My latest heartthrob! Here are three concert clips of the twinkle-eyed belter Storm Large (What a Name! and it is her birth name), sometime singer with/for cabaret mini-orchestra Pink Martini. Large has a Large persona and a strong, almost stentorian voice, without a lot of nuance, but full of projection. But she clearly enjoys herself in these Latin-tinged songs that remind me of the 1940s and 1950s. Exuding a robust sensuality, she describes herself as "sexually omnivorous" with more than a hint of self-mockery and robust fun, especially in the last song, the classic Brasil/Brazil. I think the tattoo on her back says "POWER", but I could be wrong. Maybe she'll show it to me privately.
















I looked it up.
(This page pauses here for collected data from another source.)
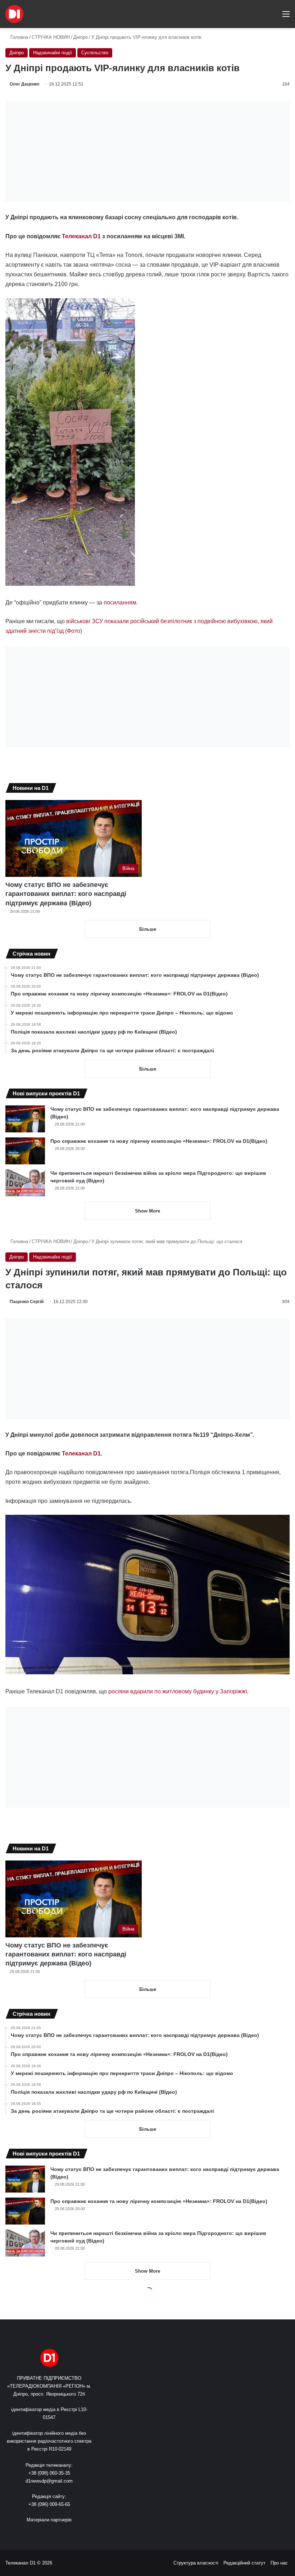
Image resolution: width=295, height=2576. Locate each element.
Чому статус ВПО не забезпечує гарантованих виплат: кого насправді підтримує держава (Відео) (65, 893)
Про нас (279, 2563)
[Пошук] (273, 17)
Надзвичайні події (52, 52)
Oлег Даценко (24, 84)
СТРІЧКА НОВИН (51, 37)
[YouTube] (53, 2533)
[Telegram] (71, 2533)
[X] (45, 2533)
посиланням (120, 602)
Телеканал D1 (81, 236)
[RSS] (27, 2533)
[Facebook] (36, 2533)
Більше (147, 929)
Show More (147, 1211)
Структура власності (195, 2563)
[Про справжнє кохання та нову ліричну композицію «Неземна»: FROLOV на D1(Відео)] (25, 1150)
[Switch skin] (260, 17)
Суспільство (94, 52)
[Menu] (286, 17)
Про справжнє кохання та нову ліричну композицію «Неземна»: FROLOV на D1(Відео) (158, 1141)
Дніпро (80, 37)
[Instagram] (62, 2533)
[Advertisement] (147, 151)
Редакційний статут (244, 2563)
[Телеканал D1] (14, 14)
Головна (18, 37)
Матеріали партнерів (49, 2519)
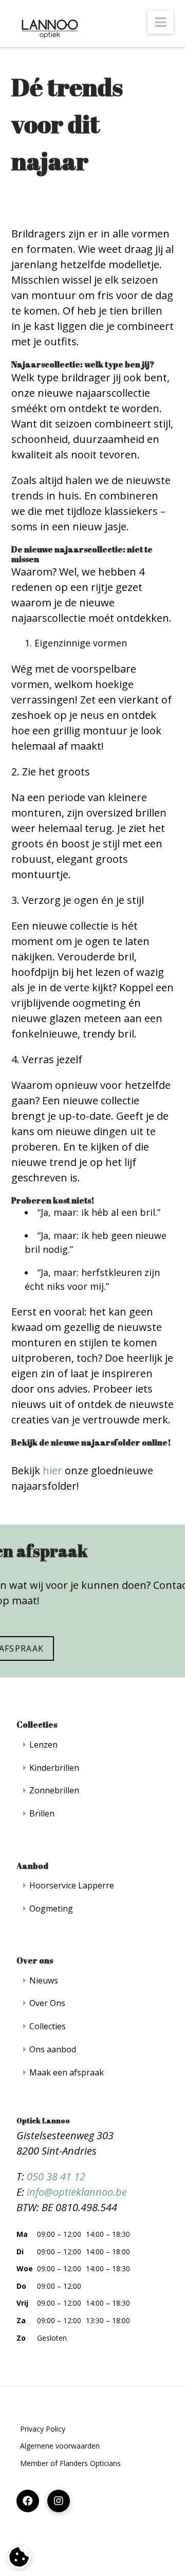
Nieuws (43, 1980)
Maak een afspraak (66, 2072)
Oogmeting (51, 1908)
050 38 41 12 (56, 2176)
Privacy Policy (42, 2429)
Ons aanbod (52, 2049)
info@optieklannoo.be (77, 2192)
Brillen (41, 1813)
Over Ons (47, 2003)
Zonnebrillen (54, 1790)
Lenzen (43, 1744)
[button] (160, 22)
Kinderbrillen (54, 1767)
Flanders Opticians (90, 2463)
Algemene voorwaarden (60, 2446)
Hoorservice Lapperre (71, 1885)
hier (52, 1470)
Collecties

The tattoo says LOVER.


----------



## Manxfeeder (Oct 19, 2010)

Brasil is a wardrobe malfunction waiting to happen.


----------



## Strange Magic (Sep 14, 2015)

Manxfeeder said:


> Brasil is a wardrobe malfunction waiting to happen.


But why EEK? She's the sort of performer who knows exactly how her wardrobe will function--and it caught your interest.


----------



## Room2201974 (Jan 23, 2018)

Interesting to see her "evolution" in sexuality singing from her time on Rock Star Supernova until now. Great set of pipes! Google images has some interesting "profiles!"


----------



## elgar's ghost (Aug 8, 2010)

She seems like a worthy candidate for involvement with one of Amanda Palmer's more torchy side-projects.


----------



## Strange Magic (Sep 14, 2015)

Some more Storm Large:


----------



## Varick (Apr 30, 2014)

I've just downloaded some Pink Martini. Thank you Strange. Great and fun stuff!

V


----------